Here's my slimmed down views.py
```
def _get_link_form(post_data):
    """ Returns the initialised form object """

    return LinkForm(post_data)

def home_page(request):

    form = _get_link_form(request.POST)
    return {'form' : form}

def save_post(request):
    """ form data is submitted here """"

    form = _get_link_form(request.POST)

    if not form.validate():
        return home_page(request, form)
```
This is the code I've been playing around with. Not only does it not work, it also feels messy and hacked up. Surely there's a simpler way to 'redirect after-POST' in Pyramid?
dave about 13 years

Redirecting is easy. The problem is, how do I redirect back to home_page and send along the form errors found in save_post ?
John Flatness about 13 years

One way you could deal with this is to sort of reverse the way you're doing things now: Have home_page also be the view that the form submits to, and then do a redirect only if the submission was successful. So, if you need to display errors, home_page already has the form object it needs.
dave about 13 years

I was considering that but I have two different view callables that will render the form. I could have them both submit to the one, main, view callable (home_page, in this example) but it'd be nice if each view callable could redirect back to itself after submitting - if that makes sense...
kkessell about 11 years

Sure, but on the POST branch, when validation fails, you should generally do, what you do in GET...
Carlos Agarie over 9 years

I think the current URL for that section is this one.
Piotr Dobrogost about 8 years

There's no action decorator in Pyramid.

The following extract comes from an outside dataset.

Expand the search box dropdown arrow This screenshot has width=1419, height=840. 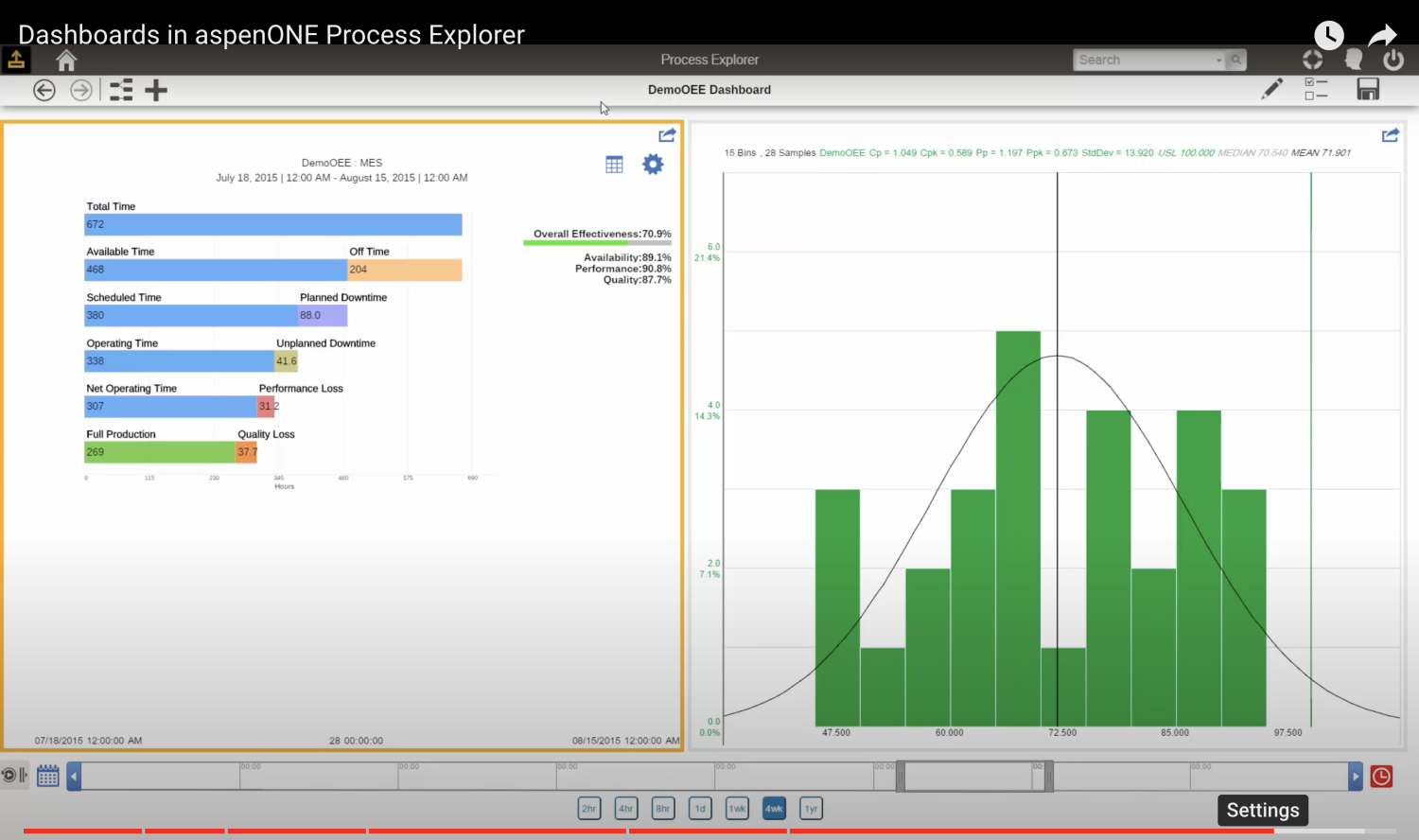pyautogui.click(x=1218, y=60)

I guess you're using action decorator from pyramid_handlers package.
Piotr Dobrogost about 8 years

I think you missed the point of the question which was to submit a form using POST to a different url then the one used to GET the form. Both of your handlers are registered under the same name (save) thus they are accessible under the same url.
Piotr Dobrogost about 8 years

Using HTTPFound results in HTTP response code 302 thus the next request will be GET instead of the original POST. As a consequence you won't get form's data in the home_page view because you are looking in request.POST.
LD Jewell about 8 years

I'm proposing a cleaner way of acheiving their requeriments, using the same url but managing the code between 2 methods. I'm using the same approach Michael Merickel is using in other response.